Collected data entries =
══════════
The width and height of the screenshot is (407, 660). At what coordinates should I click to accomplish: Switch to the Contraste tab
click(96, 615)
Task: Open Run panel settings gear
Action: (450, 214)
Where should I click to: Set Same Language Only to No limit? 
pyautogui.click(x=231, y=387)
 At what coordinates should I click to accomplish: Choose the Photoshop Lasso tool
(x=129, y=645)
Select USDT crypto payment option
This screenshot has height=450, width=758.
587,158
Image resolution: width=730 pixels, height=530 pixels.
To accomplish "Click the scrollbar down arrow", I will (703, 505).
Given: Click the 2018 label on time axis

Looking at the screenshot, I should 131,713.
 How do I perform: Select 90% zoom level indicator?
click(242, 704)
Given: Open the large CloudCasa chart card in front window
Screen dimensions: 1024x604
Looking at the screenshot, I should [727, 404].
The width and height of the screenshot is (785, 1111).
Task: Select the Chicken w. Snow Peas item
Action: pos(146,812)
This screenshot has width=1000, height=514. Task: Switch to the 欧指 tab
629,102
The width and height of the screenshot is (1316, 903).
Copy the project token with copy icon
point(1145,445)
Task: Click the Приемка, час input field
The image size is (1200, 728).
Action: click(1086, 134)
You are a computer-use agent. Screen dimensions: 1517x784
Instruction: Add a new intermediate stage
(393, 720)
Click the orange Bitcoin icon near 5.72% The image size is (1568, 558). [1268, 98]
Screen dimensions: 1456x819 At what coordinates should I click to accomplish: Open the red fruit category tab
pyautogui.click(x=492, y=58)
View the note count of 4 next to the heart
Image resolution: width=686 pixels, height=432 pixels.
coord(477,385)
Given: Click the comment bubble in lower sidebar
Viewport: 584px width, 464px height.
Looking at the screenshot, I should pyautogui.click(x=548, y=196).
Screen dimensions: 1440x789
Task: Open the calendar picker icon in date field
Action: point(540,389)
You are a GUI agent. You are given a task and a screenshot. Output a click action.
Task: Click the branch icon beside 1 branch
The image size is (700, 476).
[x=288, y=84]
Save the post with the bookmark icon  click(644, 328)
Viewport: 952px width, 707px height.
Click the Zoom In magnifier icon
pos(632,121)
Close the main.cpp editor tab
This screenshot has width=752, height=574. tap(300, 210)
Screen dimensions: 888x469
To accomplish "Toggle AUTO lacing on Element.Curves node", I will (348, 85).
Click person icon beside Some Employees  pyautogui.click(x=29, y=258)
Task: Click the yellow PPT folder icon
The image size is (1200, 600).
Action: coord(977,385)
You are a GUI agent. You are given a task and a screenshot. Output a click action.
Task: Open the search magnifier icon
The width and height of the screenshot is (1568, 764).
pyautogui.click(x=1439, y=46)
══════════
WORK ORDER = Search the records for the word "will" and return every line that holds it.

WRITTEN SOLUTION =
To accomplish "Click the scrollbar down arrow", I will (703, 505).
To accomplish "Toggle AUTO lacing on Element.Curves node", I will (348, 85).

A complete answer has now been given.